Este nuevo avance ha ido mucho más allá. Sebat, junto a un equipo internacional de científicos, ha identificado una mutación genética relacionada estrechamente con el desorden cerebral y que, además, apunta hacia un circuito de señalizaciones que puede ser tratado con compuestos que ya existen en el mundo de la farmacéutica, lo que avanzaría enormemente la investigación en este sentido.

“El trabajo nos presenta con implicaciones inmediatas y significativas para la neurobiología y para el tratamiento de la esquizofrenia porque el gen que ha sido identificado es un blanco muy atractivo en el mundo del desarrollo de medicamentos”, escribieron los científicos.

Sebat añadió que es el tipo de gen que la industria farmacéutica espera con ansias para trabajar con él porque “su actividad puede ser modulada a través de la síntesis de péptidos; y algunos de ellos ya han sido creados”, dijo.

Miles de genomas

Un gen en especial se convirtió en el protagonista del experimento. Se trata del receptor de un péptido neuronal conocido como VIPR2 y que es sumamente importante en el desarrollo del cerebro. Para llegar a la conclusión de que se trataba de este gen, el equipo internacional escaneó los genomas de 8,290 individuos diagnosticados con esquizofrenia y de 7,431 de individuos saludables usados como control.

“Descubrimos vínculos fuertes a lugares múltiples del genoma. Algunos ya habían resultado candidatos en otros estudios pero otros fueron descubrimientos nuevos e importantes. Uno de ellos fue la repetición de la punta del cromosoma 7q que fue detectada en individuos con esquizofrenia en un promedio 14 veces más alto que en los grupos control. Las variantes descubiertas, o CNVs, todas apuntaban al gen mencionado el cual es formalmente conocido como: “Receptor Péptido Intestinal Vasoactivo 2” (VIPR2) y que no sólo tiene que ver con el desarrollo del cerebro sino que también está expresado en el sistema nervioso, en los vasos sanguíneos y en el tracto gastrointestinal.

“Este gen ayuda a regular la formación de actividad en las neuronas del cerebro. En ratones, por ejemplo, juega un importante papel en procesos conductuales, incluyendo el importante proceso de aprender y de tomar el tiempo en actividades del diario vivir”, escribieron los autores en el diario Nature, donde fueron publicados los resultados.

Flechas farmacéuticas para una diana conocida

“Este descubrimiento puede que sea el mejor objetivo que ha surgido de los estudios genéticos para enfermedades mentales.
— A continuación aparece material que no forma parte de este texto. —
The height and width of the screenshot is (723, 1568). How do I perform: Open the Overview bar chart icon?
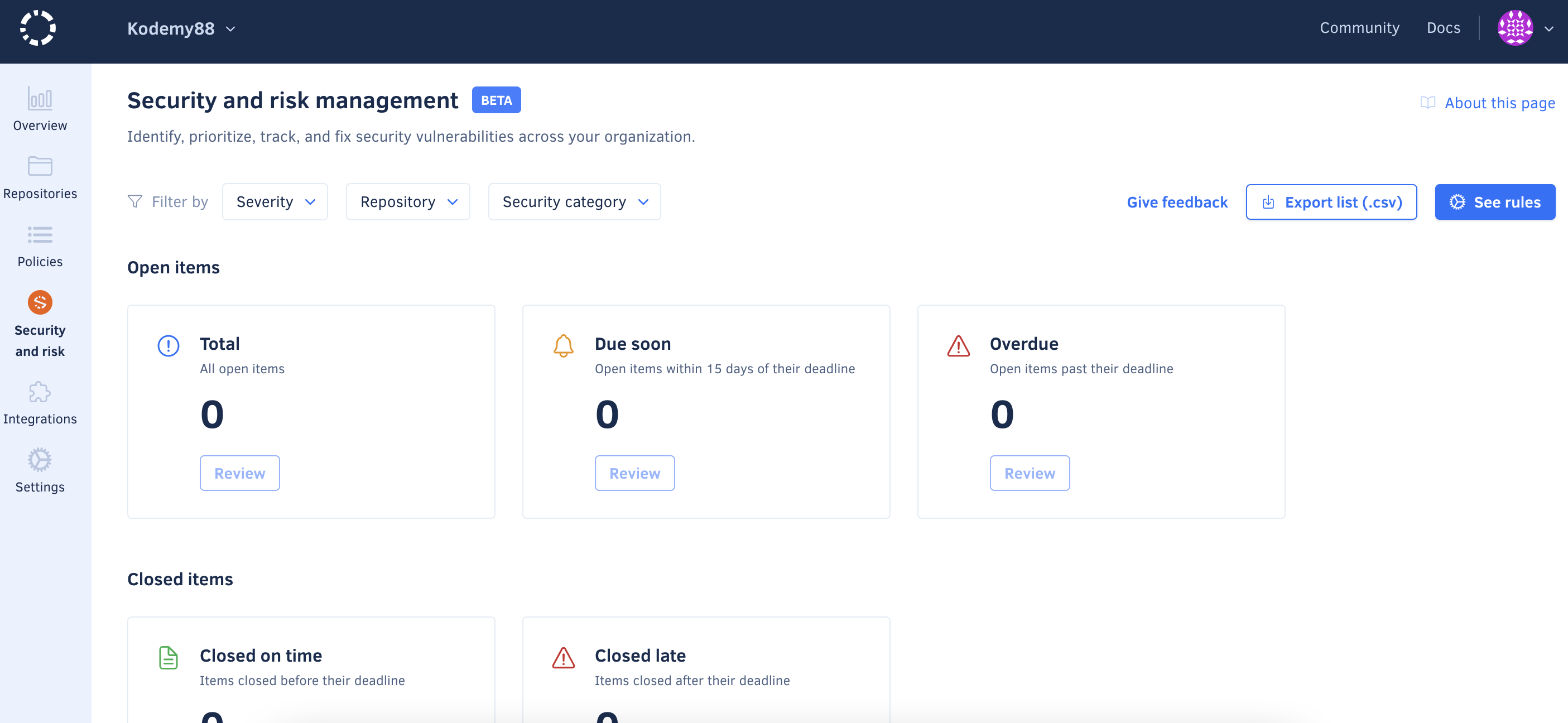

De hecho, es precisamente de lo que se trata la medicina genética, encontrar genes relevantes y, a través de información genética recabada, producir estrategias posibles para conseguir un tratamiento”, expresó Sebat.
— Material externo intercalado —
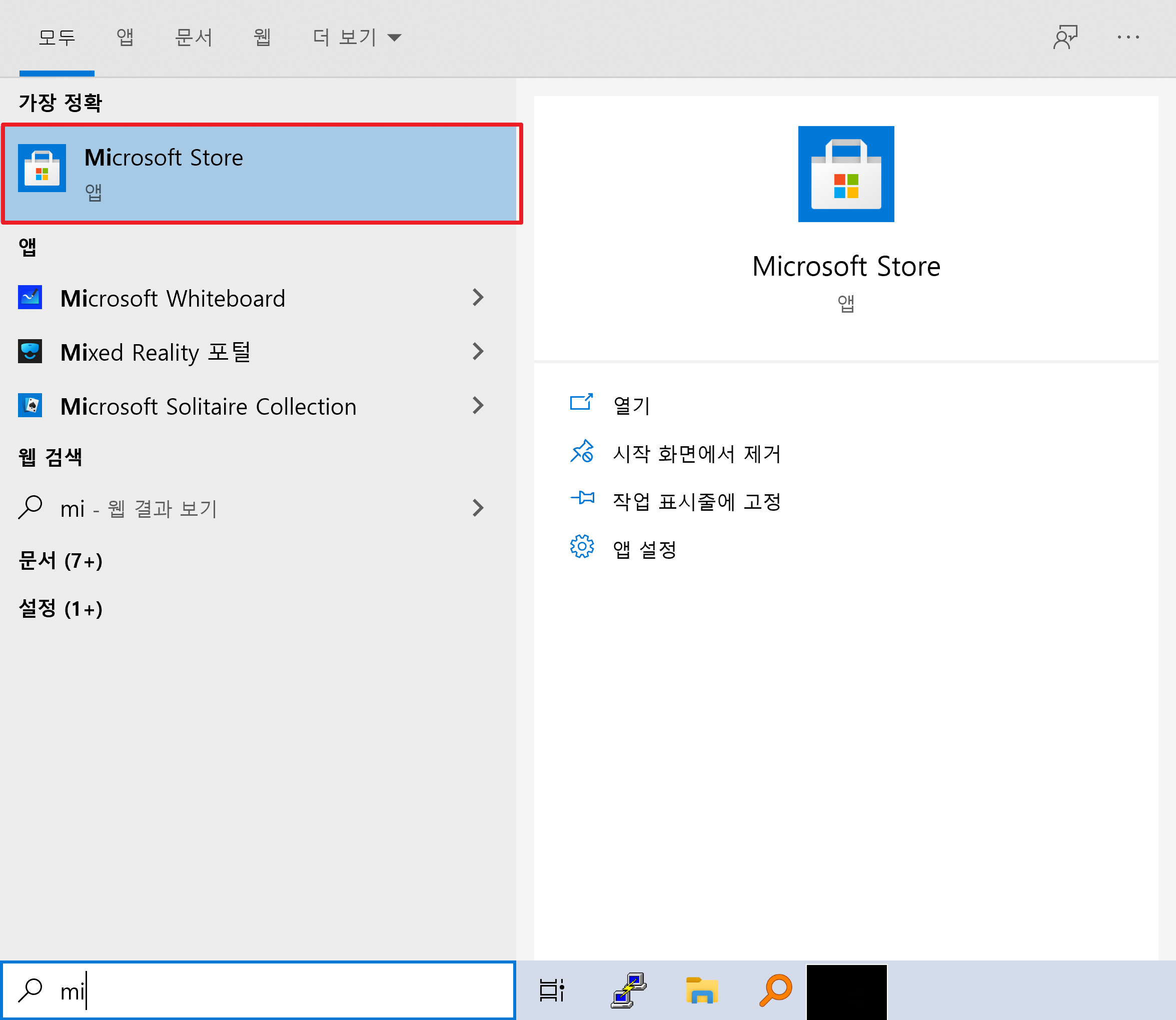
Task: Expand Microsoft Whiteboard result arrow
Action: tap(478, 298)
El equipo que participó en el experimento midió la expresión del susodicho gen en las células rojas de los pacientes y encontraron que en individuos con mutaciones, el gen VIPR2 se sobre-expresaba y permitía mucha más actividad del receptor.
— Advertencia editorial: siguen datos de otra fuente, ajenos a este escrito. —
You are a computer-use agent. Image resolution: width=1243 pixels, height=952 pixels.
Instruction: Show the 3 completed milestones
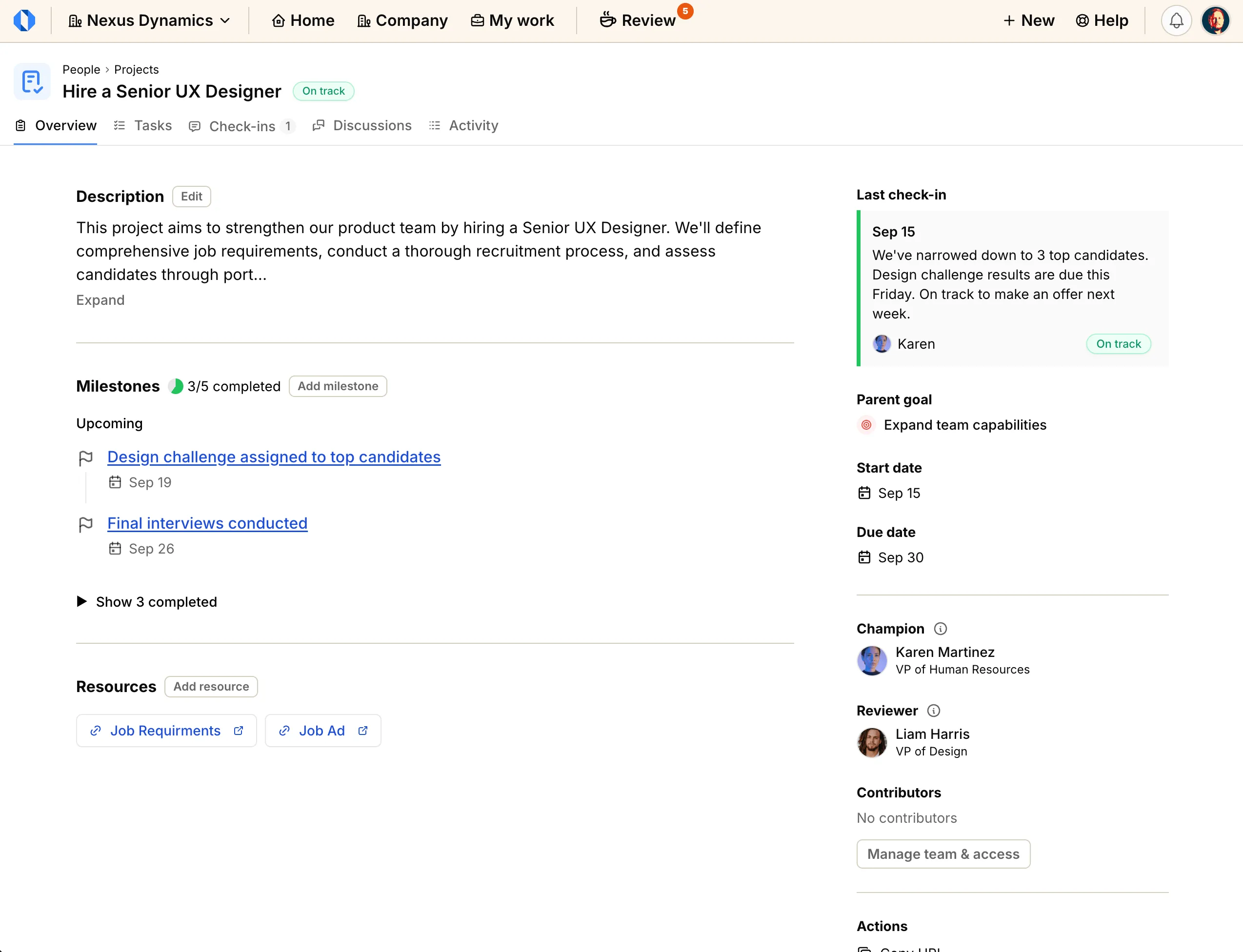pyautogui.click(x=146, y=602)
“Concluimos que el efecto de las mutaciones causales es elevar el volumen de la vía de señalización del VIP y tenemos ya compuestos que funcionan en estas señalizaciones. Por lo que el próximo paso será probar si estos compuestos tiene efectos beneficiosos en los ratones y en células cultivadas en el laboratorio y que llevan la mutación del gen VIPR2”, explicó.

Entre los científicos que participaron en este experimento internacional estuvieron investigadores de varias universidades y organizaciones científicas en Estados Unidos, del Colegio Universitario Trinity en Dublín, Irlanda y de la Universidad Andrés Bello en Santiago de Chile.